Okay, let's go to the Notre Dame Clemson matchup.
Yeah, I think it's fascinating. I do too.
In any other year, okay, if you take strip Notre Dame's name off it, but maybe if you
don't, right? Okay. Notre Dame beats Michigan, USC, Florida State, Virginia Tech on the road,
Stanford, right? Any other year, you'd be like, no way they survived that schedule. If they do,
put them in, they're having to defend themselves.
Meanwhile, Clemson, who has a ridiculous amount of talent and wiped the field with the ACC, right after the Syracuse game.
Which the ACC was so bad.
Awful.
But they lost their best interior defensive linemen to PED suspension.
And, oh, yeah, by the way, they do have a freshman quarterback.
If there's a game which could be close, I think this is the game, which could be super interesting.
I agree.
I think actually both of them could be close.
I think you can make a case for both underdogs,
albeit a slim case.
Now, I think that Notre Dame's case happens when you talk about the past defense of Clemson.
Clemson, when they have faced any type of attack from the passing side of the opposition,
Jake Bentley from South Carolina, Kellamon from Texas A&M, A&M had 400 yards passing.
South Carolina had 500 yards passing.
So there are some holes in the secondary for the Clemson Tigers.
And if you take away any sort of prowess on that defensive line,
which now they're going to be without one of their best,
I would maybe argue he is their best, in particular on the interior.
Now all of a sudden you don't get to the quarterback all that often, just per se, right?
You have more opportunities to double team the other great players on the defensive line.

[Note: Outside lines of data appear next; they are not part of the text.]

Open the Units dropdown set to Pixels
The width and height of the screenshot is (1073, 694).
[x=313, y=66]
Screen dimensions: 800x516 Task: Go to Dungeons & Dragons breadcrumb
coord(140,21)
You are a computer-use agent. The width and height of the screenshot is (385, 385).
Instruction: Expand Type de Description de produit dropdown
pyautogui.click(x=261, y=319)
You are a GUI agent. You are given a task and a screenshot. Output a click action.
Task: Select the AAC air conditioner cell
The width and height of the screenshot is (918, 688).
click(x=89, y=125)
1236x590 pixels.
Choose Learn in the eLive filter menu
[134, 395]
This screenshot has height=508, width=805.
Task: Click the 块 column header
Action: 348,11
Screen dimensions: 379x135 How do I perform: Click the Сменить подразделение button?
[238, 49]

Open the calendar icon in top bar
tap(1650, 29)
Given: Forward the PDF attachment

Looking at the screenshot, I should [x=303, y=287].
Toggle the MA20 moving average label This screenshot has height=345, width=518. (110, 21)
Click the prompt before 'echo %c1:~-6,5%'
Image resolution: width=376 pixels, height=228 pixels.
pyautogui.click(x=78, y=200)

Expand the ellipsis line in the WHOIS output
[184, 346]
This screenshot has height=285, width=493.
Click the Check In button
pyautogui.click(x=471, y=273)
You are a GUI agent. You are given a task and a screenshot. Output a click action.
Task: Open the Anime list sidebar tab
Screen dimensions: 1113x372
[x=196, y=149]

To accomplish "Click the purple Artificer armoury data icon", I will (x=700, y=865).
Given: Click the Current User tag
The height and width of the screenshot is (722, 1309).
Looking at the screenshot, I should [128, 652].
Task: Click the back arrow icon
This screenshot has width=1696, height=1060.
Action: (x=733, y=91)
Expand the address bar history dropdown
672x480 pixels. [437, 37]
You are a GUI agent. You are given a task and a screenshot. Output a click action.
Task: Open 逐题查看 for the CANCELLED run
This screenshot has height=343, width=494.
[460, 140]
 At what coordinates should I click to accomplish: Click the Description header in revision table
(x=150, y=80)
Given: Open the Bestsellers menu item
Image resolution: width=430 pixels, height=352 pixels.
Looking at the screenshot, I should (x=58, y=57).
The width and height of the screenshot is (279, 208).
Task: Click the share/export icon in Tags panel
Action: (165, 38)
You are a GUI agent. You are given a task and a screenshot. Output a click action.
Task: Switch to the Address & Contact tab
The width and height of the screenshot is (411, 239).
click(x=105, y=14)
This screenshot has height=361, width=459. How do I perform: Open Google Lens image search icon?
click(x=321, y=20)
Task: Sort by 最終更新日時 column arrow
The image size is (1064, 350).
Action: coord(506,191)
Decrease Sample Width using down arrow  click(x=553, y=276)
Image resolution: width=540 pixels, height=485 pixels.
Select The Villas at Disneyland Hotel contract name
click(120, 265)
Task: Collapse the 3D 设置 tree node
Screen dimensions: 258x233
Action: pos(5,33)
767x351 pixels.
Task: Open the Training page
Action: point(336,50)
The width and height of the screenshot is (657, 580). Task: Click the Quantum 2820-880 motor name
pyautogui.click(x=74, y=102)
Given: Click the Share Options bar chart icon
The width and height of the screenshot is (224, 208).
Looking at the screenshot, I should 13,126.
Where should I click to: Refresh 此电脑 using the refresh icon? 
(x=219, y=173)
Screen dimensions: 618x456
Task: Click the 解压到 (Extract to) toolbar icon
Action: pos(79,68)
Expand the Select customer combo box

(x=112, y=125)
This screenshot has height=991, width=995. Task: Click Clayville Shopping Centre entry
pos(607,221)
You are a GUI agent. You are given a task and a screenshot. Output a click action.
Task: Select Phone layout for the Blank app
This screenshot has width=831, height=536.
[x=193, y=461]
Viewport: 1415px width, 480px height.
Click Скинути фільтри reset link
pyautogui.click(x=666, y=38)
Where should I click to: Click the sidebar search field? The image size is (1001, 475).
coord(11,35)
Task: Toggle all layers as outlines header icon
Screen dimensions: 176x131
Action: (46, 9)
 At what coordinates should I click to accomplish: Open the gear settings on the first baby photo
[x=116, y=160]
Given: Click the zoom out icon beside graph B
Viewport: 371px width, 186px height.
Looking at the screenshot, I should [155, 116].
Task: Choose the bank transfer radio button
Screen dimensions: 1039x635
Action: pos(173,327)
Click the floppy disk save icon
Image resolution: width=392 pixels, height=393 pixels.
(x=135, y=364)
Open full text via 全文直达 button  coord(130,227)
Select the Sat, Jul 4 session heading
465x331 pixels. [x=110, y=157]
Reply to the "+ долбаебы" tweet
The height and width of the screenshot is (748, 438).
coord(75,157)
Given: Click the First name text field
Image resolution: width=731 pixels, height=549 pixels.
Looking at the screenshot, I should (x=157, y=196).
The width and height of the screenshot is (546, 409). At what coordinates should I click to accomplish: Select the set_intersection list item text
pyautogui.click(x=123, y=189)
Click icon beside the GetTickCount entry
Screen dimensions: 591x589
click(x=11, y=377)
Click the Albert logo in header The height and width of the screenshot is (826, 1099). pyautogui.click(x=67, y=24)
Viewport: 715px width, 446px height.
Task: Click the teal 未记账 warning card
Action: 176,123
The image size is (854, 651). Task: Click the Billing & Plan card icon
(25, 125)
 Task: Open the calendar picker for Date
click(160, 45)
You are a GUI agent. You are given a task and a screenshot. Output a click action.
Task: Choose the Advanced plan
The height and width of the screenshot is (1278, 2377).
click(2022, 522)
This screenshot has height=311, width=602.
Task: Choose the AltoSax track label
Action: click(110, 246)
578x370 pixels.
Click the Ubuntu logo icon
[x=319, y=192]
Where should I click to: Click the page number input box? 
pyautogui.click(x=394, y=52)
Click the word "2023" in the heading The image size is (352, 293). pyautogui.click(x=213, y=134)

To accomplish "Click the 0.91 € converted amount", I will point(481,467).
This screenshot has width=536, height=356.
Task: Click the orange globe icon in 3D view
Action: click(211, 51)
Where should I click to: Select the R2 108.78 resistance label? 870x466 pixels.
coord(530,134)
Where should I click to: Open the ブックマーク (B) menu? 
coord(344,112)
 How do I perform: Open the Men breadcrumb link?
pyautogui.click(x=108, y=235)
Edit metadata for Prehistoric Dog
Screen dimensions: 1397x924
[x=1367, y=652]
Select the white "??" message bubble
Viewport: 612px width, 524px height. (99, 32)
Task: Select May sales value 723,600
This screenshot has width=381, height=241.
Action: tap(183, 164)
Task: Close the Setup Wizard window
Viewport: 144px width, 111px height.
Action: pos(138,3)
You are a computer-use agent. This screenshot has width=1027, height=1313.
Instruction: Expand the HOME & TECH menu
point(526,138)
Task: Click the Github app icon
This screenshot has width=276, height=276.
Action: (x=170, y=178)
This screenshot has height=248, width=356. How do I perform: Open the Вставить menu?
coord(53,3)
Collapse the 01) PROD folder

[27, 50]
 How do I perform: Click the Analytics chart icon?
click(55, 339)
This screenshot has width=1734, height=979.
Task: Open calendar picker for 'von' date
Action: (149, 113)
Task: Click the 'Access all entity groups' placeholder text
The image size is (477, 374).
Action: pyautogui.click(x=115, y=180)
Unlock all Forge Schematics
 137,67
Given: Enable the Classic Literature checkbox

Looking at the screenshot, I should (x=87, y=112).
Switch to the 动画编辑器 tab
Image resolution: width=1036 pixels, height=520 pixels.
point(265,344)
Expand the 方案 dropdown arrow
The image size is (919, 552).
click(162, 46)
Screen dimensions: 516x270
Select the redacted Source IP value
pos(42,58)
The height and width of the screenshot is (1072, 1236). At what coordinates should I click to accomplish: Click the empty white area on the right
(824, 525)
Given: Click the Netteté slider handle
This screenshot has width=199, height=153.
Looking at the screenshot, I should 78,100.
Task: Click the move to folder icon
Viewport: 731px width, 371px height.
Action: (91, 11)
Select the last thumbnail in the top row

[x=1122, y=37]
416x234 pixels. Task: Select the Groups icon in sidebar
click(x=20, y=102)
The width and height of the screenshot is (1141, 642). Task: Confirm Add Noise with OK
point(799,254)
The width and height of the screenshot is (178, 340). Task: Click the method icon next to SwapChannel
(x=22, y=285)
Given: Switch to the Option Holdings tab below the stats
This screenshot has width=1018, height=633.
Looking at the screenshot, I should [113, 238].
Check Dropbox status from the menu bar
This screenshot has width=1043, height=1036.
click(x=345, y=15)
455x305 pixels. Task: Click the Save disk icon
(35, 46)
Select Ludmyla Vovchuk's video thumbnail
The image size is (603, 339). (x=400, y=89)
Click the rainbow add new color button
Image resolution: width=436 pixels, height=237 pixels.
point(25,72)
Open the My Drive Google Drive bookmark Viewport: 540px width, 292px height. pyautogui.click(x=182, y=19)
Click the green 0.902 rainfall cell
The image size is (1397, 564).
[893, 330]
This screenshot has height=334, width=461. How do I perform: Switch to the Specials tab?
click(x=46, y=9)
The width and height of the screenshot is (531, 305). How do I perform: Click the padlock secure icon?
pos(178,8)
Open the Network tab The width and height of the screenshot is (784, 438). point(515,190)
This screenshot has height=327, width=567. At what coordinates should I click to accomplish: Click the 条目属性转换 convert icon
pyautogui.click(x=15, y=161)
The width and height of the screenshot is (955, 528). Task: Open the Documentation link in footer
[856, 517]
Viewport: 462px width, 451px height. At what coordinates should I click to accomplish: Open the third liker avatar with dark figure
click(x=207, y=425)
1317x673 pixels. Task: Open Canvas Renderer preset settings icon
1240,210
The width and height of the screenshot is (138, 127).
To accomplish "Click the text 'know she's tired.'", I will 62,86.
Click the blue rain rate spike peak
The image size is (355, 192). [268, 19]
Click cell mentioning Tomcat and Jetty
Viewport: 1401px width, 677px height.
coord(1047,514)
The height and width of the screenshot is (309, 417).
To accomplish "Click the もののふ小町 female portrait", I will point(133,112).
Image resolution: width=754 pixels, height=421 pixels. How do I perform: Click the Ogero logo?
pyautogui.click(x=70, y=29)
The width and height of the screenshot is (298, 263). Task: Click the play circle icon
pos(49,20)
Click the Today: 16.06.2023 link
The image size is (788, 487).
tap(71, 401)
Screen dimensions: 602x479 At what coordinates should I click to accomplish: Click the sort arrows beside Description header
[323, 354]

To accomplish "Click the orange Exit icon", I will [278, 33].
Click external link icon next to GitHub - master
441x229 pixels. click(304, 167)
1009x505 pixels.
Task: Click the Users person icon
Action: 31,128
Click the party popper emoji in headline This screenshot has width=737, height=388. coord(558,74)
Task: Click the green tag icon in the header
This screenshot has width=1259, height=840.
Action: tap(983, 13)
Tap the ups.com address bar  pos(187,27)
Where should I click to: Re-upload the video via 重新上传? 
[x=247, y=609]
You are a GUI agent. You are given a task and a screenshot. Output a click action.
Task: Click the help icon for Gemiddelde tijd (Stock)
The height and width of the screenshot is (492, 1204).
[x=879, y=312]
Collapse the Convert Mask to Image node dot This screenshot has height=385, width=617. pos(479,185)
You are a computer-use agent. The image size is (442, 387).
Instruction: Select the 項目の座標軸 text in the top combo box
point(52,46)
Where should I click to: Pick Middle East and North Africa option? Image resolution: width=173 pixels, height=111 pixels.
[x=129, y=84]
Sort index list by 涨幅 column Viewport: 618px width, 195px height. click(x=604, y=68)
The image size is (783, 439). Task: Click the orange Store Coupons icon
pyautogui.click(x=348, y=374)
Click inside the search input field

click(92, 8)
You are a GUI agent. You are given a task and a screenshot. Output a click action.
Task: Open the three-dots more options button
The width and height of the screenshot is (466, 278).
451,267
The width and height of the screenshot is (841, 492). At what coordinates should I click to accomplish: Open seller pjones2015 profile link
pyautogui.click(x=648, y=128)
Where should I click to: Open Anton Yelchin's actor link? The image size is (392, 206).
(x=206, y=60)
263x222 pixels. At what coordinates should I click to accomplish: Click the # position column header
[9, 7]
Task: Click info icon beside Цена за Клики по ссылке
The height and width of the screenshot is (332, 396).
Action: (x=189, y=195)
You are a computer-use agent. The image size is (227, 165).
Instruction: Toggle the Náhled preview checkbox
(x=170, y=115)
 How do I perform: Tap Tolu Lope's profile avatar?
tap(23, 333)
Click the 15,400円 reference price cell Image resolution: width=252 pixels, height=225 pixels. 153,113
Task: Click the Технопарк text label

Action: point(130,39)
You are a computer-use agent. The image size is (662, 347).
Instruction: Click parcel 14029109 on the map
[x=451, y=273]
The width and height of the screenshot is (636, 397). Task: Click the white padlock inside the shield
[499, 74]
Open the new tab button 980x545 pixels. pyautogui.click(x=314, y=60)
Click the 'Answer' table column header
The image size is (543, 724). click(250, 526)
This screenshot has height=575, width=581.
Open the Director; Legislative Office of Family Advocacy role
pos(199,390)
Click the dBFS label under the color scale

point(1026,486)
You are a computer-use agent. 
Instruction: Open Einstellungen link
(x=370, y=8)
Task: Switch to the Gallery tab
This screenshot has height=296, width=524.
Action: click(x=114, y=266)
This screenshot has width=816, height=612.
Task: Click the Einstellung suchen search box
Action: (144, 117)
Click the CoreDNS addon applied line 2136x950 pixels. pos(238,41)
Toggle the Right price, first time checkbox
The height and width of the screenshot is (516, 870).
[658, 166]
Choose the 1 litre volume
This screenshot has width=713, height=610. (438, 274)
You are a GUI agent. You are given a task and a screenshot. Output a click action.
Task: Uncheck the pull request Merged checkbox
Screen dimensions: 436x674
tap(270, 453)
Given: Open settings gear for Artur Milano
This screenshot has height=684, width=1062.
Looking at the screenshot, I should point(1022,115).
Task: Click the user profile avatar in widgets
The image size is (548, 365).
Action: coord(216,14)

What's to hold Notre Dame from throwing the ball for 350 yards?
I think that that's totally legitimate the way that Ian Book has played this season,
the way that Notre Dame has been efficient once he got into the lineup,
the way that they've scored with the football, once he got into the lineup,
He's been one of the most efficient plight, right around 70% completion percentage.
I think Notre Dame's going to be able to score some points on Clemson because of those reasons.
And I think they're pretty good defensively up front.
Some of us were dealing with this dated data of Notre Dame when they had Mante Taiao and the Leung Kakuwa thing.
And they go out there and like, man, Notre Dame doesn't look like they belong, right?
They got in there on reputation.
This is a Notre Dame team.
Granted, it was a long time ago.
They thrashed that Michigan offensive line.
They're pretty good defensively up front.
They're good offensively up front.
And they got some dudes at skill positions.
Like it's not crazy to think athletically.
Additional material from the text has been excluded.